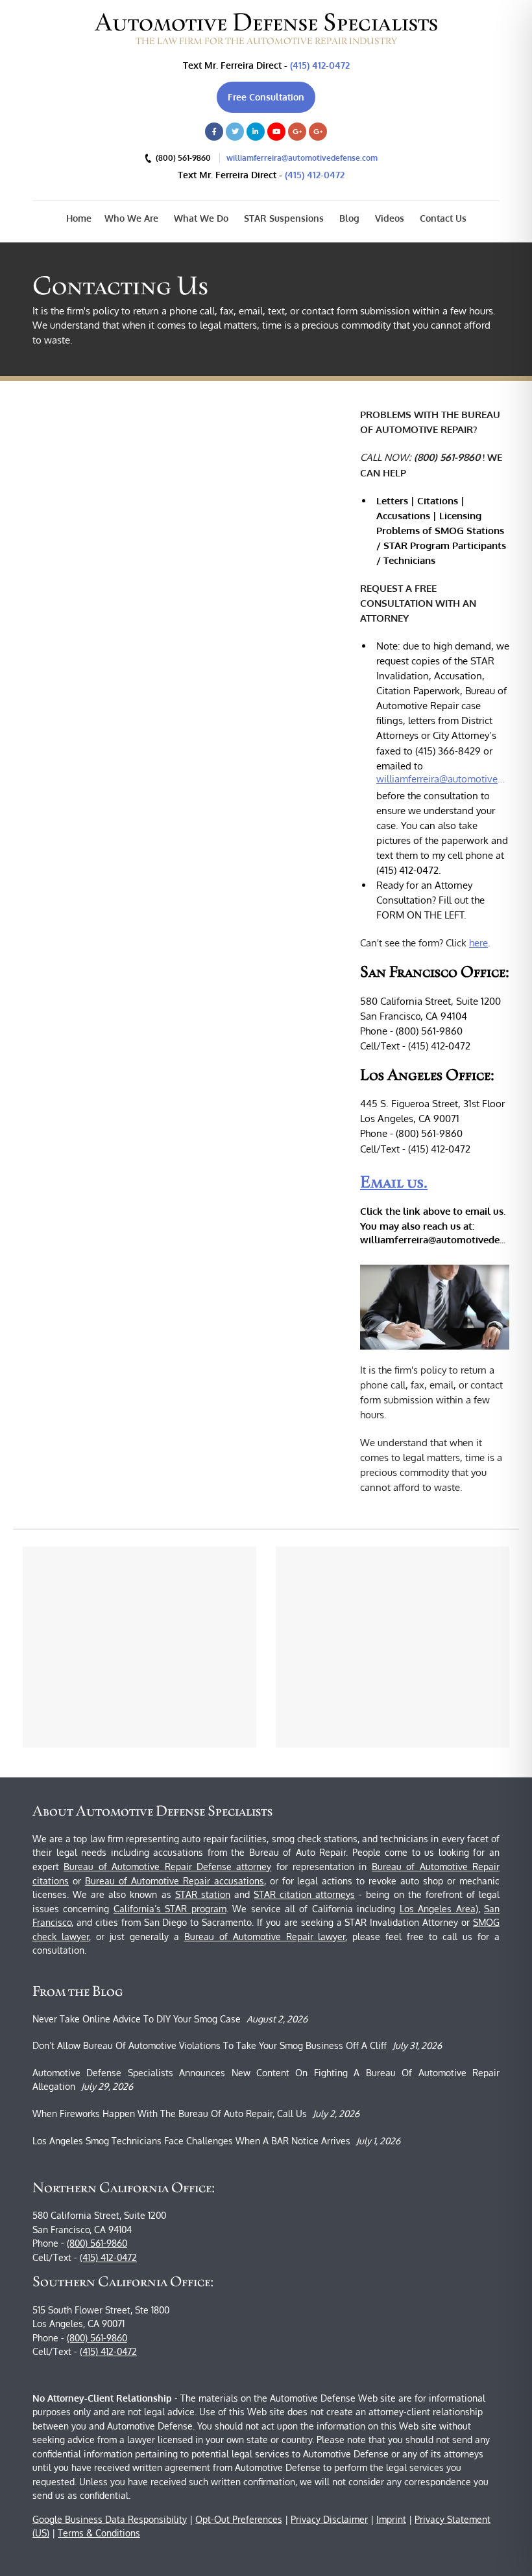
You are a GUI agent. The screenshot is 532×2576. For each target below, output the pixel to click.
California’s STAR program (170, 1908)
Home (78, 218)
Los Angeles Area (438, 1908)
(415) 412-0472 (320, 65)
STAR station (202, 1894)
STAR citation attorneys (304, 1894)
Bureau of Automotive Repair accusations (174, 1880)
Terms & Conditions (99, 2532)
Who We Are (131, 218)
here (478, 943)
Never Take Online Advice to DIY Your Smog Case (136, 2018)
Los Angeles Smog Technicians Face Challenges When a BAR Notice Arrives (191, 2140)
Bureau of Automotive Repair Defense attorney (167, 1866)
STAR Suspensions (282, 218)
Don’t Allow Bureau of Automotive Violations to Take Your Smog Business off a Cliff (209, 2045)
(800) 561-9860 (97, 2243)
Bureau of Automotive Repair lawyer (265, 1936)
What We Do (199, 218)
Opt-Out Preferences (238, 2519)
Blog (348, 218)
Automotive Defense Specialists (266, 22)
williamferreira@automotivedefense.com (302, 158)
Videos (388, 218)
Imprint (391, 2519)
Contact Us (441, 218)
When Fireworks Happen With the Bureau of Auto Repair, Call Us (169, 2113)
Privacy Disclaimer (329, 2519)
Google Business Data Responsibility (109, 2519)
#####
Required work
Set down, exactly and without anything extra, every line from the one that contains "Blog (348, 218)" through the final line of the material.

Output
Blog (348, 218)
Automotive Defense Specialists (266, 22)
williamferreira@automotivedefense.com (302, 158)
Videos (388, 218)
Imprint (391, 2519)
Contact Us (441, 218)
When Fireworks Happen With the Bureau of Auto Repair, Call Us (169, 2113)
Privacy Disclaimer (329, 2519)
Google Business Data Responsibility (109, 2519)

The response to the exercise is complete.